■ Votre objectif ■
Recopiez à l'identique le passage de l'extrait du texte qui va de « Traduction de David » à « en Grèce ancienne. ».

■ Extrait du texte ■
—————
Traduction de David Alcorn.

L'auteur du compte rendu : Sébastien Dalmon, diplômé de l’I.E.P. de Toulouse, est titulaire d’une maîtrise en histoire ancienne et d’un DEA de Sciences des Religions (EPHE). Ancien élève de l’Institut Régional d’Administration de Bastia et ancien professeur d’histoire-géographie, il est actuellement élève conservateur à l’Ecole Nationale Supérieure des Sciences de l’Information et des Bibliothèques. Il est engagé dans un travail de thèse en histoire sur les cultes et représentations des Nymphes en Grèce ancienne.


Les Atrides sur le divan

L’œuvre de George Devereux, savant inclassable, se situe au confluent de l’ethnographie, l’anthropologie, la psychanalyse et les études classiques. Fondateur de l’ethnopsychiatrie, discipline nouvelle dont il a dessiné les contours au travers d’une douzaine de livres et plus de deux cent cinquante articles, il n’a formé qu’une toute petite poignée de chercheurs, dont Tobie Nathan, auteur de Psychanalyse païenne (Odile Jacob, 1995). De son vrai nom György Dobó, George Devereux est né en 1908 dans une petite ville de Transylvanie alors hongroise, mais devenue roumaine en 1918. Issu de la bourgeoisie austro-hongroise juive (mais converti plus tard au christianisme), il émigre à Paris pour étudier la physique avec Marie Curie et Jean Perrin. Puis il passe un diplôme de malais aux Langues Orientales et suit les enseignements de Marcel Mauss, Lucien Lévy-Bruhl et Paul Rivet. Il obtient en 1932 une bourse de la fondation Rockefeller pour étudier sur le terrain les Indiens Hopi de Californie, puis les Sedang Moï du Vietnam. Il passe aux Etats-Unis un doctorat d’anthropologie sur la vie sexuelle des Indiens Mohave du Colorado. Après la guerre, il entreprend une formation psychanalytique. Après avoir enseigné l’anthropologie dans diverses universités américaines, il s’installe comme psychanalyste à New York. En 1962, sous l’impulsion de R. Bastide et C. Lévi-Strauss, il est appelé à Paris pour enseigner l’ethnopsychiatrie à la VIe Section de l’Ecole Pratique des Hautes Etudes. A l’âge de cinquante ans, il apprend le grec classique et s’intéresse dorénavant, dans ses travaux, à la mythologie grecque.
—————
■ Informations fournies ■
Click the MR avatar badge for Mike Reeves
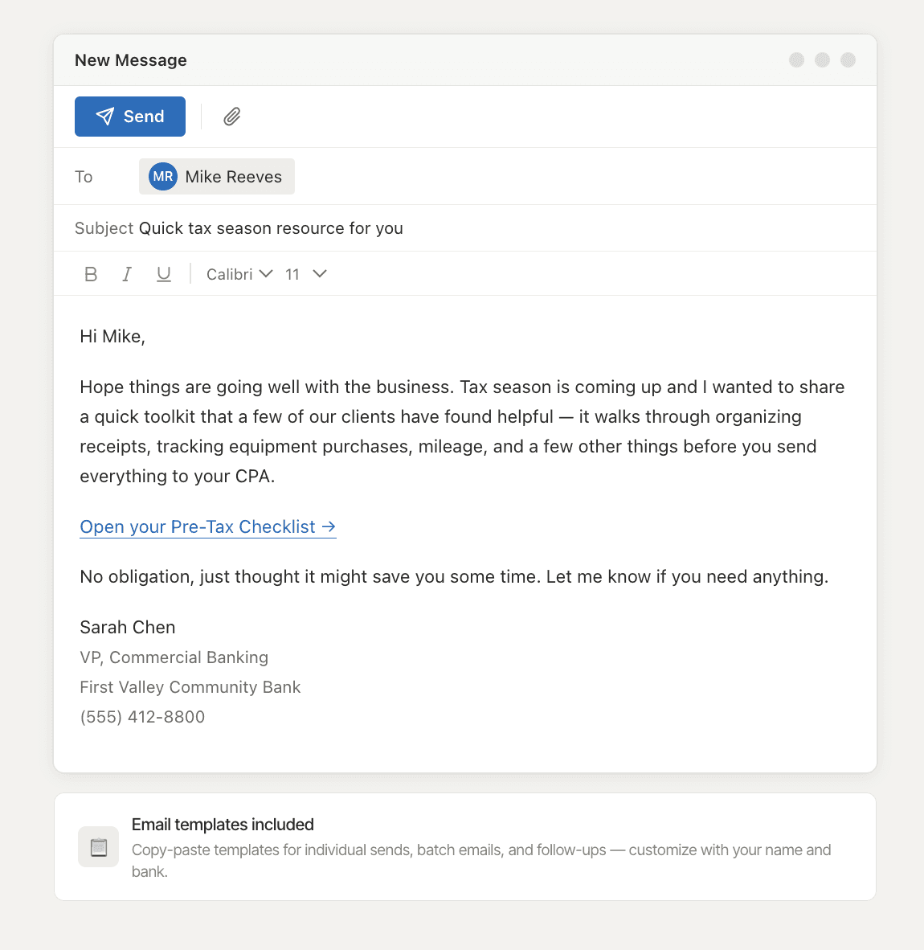The width and height of the screenshot is (924, 950). (162, 176)
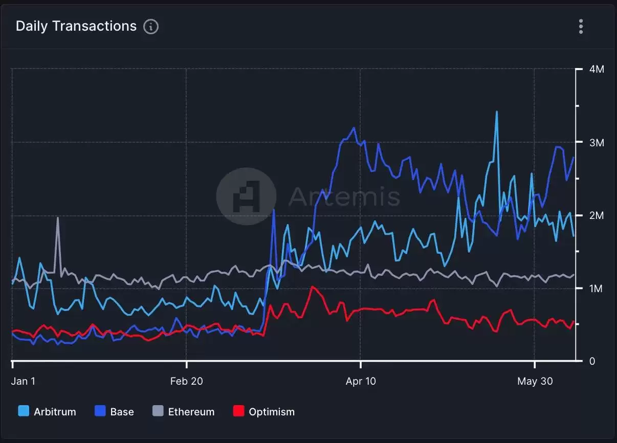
—————
■ Réponse fournie ■
Traduction de David Alcorn.

L'auteur du compte rendu : Sébastien Dalmon, diplômé de l’I.E.P. de Toulouse, est titulaire d’une maîtrise en histoire ancienne et d’un DEA de Sciences des Religions (EPHE). Ancien élève de l’Institut Régional d’Administration de Bastia et ancien professeur d’histoire-géographie, il est actuellement élève conservateur à l’Ecole Nationale Supérieure des Sciences de l’Information et des Bibliothèques. Il est engagé dans un travail de thèse en histoire sur les cultes et représentations des Nymphes en Grèce ancienne.